The closely watched purchasing managers’ index polls for July reported falling orders and a drop in backlogs. That was, according to Jennifer McKeown, of Capital Economics, “further evidence that weaker demand is opening up some spare capacity and allowing supply conditions to improve.”

Logistics hubs, meanwhile, have adapted to the strains placed on them and their workers since the spring of 2021.

“We’ve been able to process cargo [more] efficiently,” said a spokesperson at the Port of LA. “Dockworkers are on [top of] the job, we’re using data to help manage cargo.”

Emile Naus, who leads operations team at the consultancy BearingPoint, says logistics and warehousing companies have become better at managing the capacity they do have. “The uptake in automation is much higher than I’ve ever seen,” he said.

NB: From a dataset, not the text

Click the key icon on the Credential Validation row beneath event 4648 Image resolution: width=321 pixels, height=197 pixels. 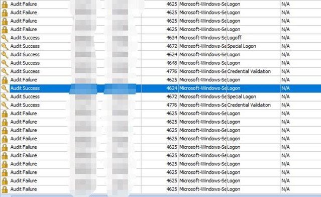pos(5,71)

However, the road to pre-pandemic conditions, where just-in-time delivery had become the norm, is paved with risks.

The late-summer Christmas rush is just around the corner. “What worries me is that we go into peak season and [carriers] can’t handle anymore, then we’re going start seeing congestion again,” said Josh Brazil, vice-president of supply chain insights at project44, a data platform.

Inflation has also heightened the risk of industrial action. And, while waiting times outside Los Angeles have almost disappeared, there is congestion on the US east coast and in northern Europe.

Nor is it just China’s wrangling with Taiwan and the US that’s a cause for concern. There’s also Beijing’s insistence that its zero Covid stance remains the best way to tackle fresh outbreaks of the disease — a policy that’s led to port and factory closures galore.

Nathan Sheets, global chief economist at Citi, said: “What we’ve seen so far is only a step in that direction, but [some] disruptions are likely to be with us, for months ahead, maybe years.”